Kaizer Chiefs coach Stuart Baxter is proving to be one of the best ever foreign coaches to come to South Africa.
The Scottish born mentor returned to South Africa in July 2012, having been involved with the national team from 2004 to 2005 before he left Africa - with a heavy heart - to coach in Europe again.
Baxter was handed the task to take South Africa to the 2006 World Cup in Germany, but failed to qualify and he was released from his duties by the South African Football Association in 2005. The failure of his first stint, however, did not bring down the tactician as he returned to the country to coach at club level.
His announcement as the new Kaizer Chiefs head coach for 2012/2013 raised question marks for some individuals in the media, including myself, after he had failed to qualify for the World Cup. But he proved those people (including myself) wrong when he broke the record being the first ever foreign coach to win the league in South Africa in his first season in charge.
It was a feat that the likes of former Netherlands captain Ruud Krol and ex-Barcelona star and Bulgarian coach Hristo Stoichkov only came close to achieving when they worked in South Africa.
Baxter guided Amakhosi, as Kaizer Chiefs are known, to their first league crown in seven years. Their start to 2012/2013 Premier Soccer League crown started with a 6-0 win over AmaZulu FC, which followed by the next eleven matches being unbeaten. The only time Kaizer Chiefs dropped from first spot on the table was early in the second round of the campaign.
One of the exciting things that the former AIK coach did to win the title was introduce his different tactics to Kaizer Chiefs. Towards the midway point of the season, Baxter changed the formation of 5-3-2, converting it to 3-5-2 - using the full-backs to advance to more attacking wing positions.
The 60-year old coach was the first to apply a formation of five defenders in the modern era of South African football.
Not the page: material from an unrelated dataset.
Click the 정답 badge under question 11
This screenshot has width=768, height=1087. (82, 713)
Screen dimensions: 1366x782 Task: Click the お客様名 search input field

His next big assignment will be to win the CAF Champions League, where he will hope to experience winning a first continental title after failing to guide clubs in Europe and Asia to similar glory. Kaizer Chiefs will want to follow the steps of their fiercest rivals Orlando Pirates, who are just three games away from winning the CAF Champions League for the second time in history.
The former Dundee United midfielder, who was in charge of Finland from 2008 to 2010, is sure to continue his managerial career in South Africa with his sublime tactics.
There's great anticipation in South Africa to see how he does in the CAF Champions League and whether he defends the league title and Nedbank Cup for Kaizer Chiefs this season.